— Assigned task —
Copy exactly the lines from the one containing "Where should I" through the last line of the records below, both included, and leave out the pictures.

----- Data records

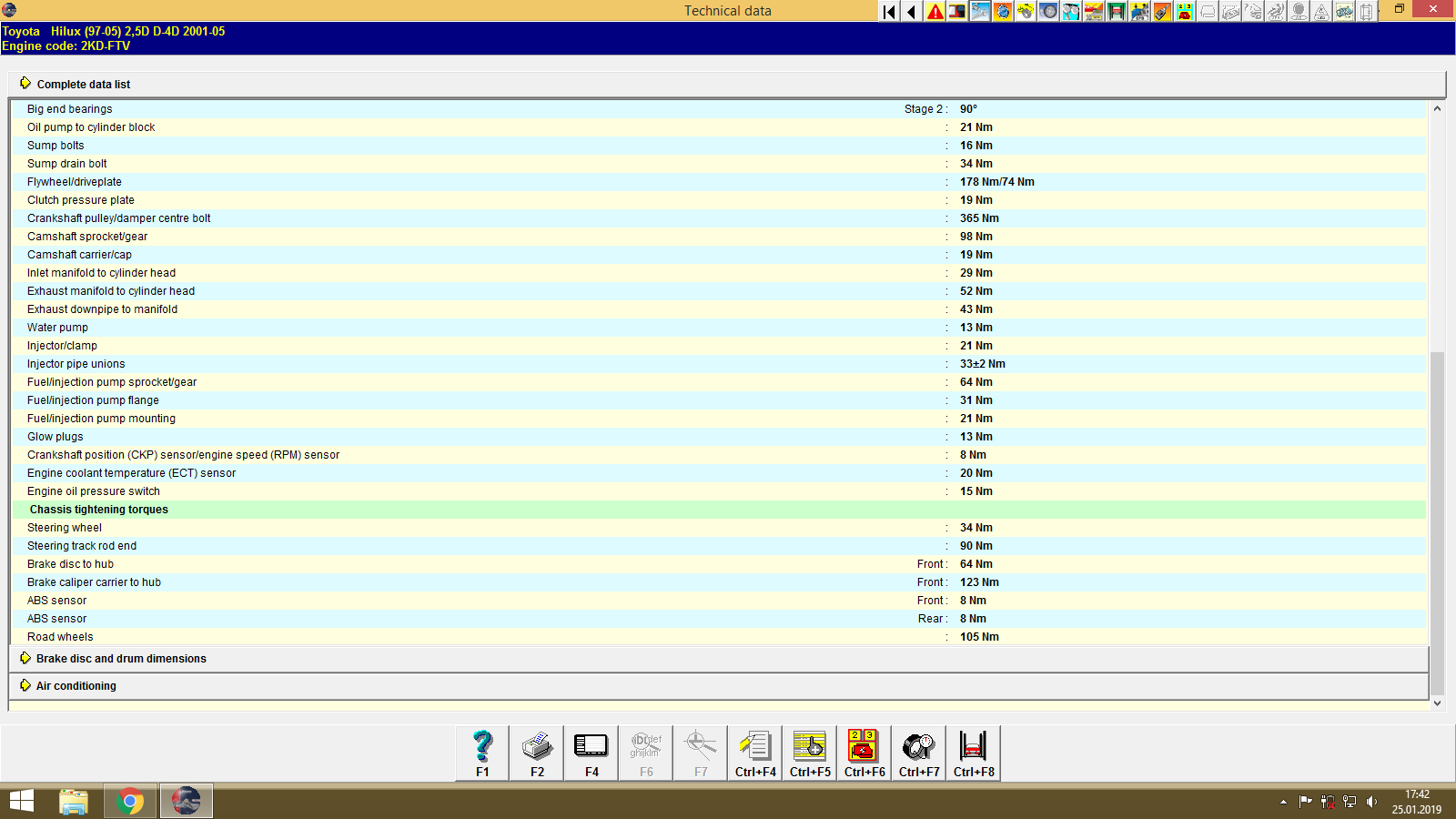The image size is (1456, 819).
Task: Open engine data with the Ctrl+F6 icon
Action: pos(864,752)
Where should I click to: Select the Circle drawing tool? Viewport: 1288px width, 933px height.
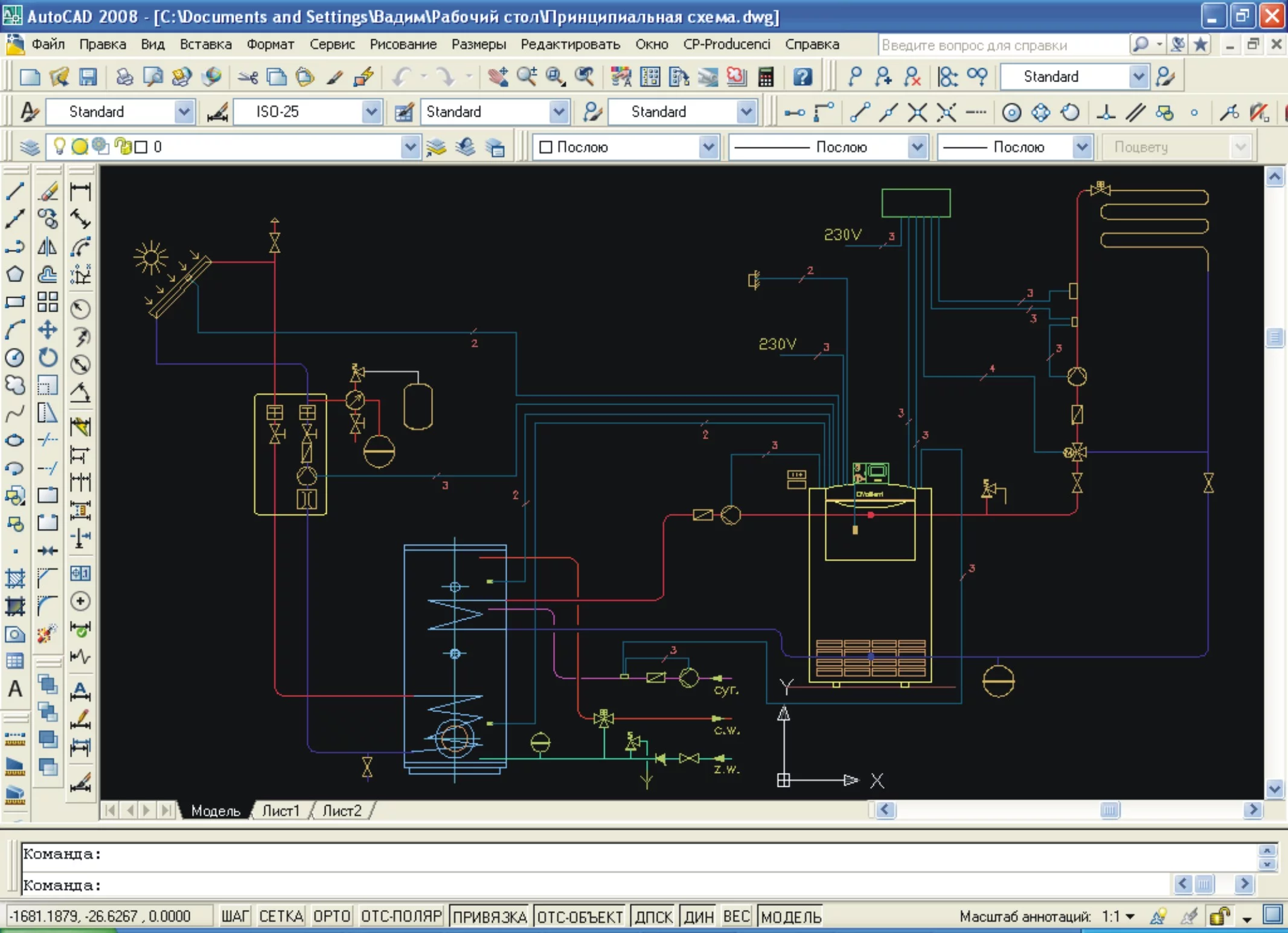[x=15, y=358]
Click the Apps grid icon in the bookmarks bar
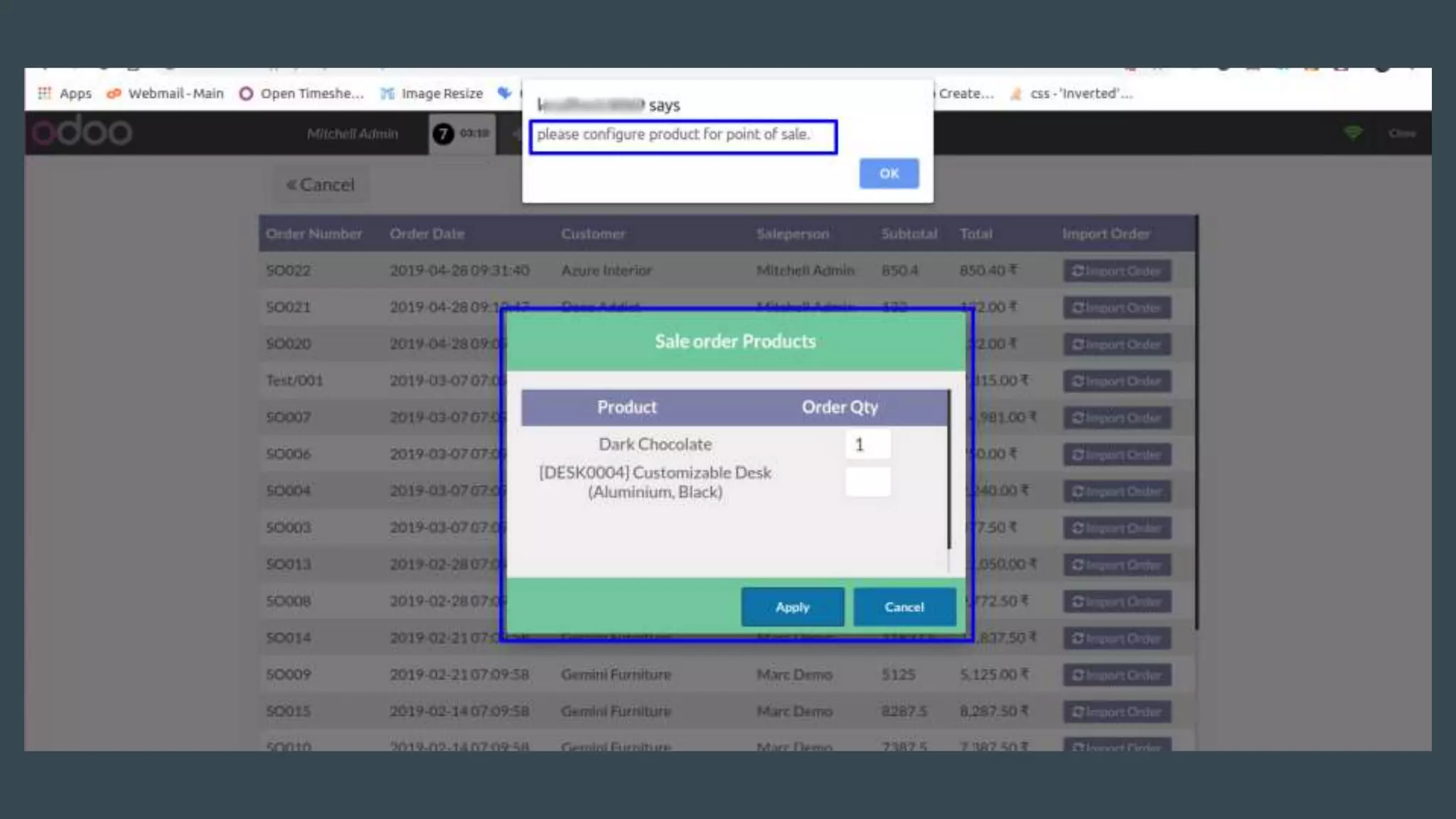Screen dimensions: 1456x819 pos(45,93)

----------

— Your solution —
Where should I click to: Select the Circle drawing tool? Viewport: 1288px width, 933px height.
[x=15, y=358]
Click the Apps grid icon in the bookmarks bar
Screen dimensions: 1456x819 pos(45,93)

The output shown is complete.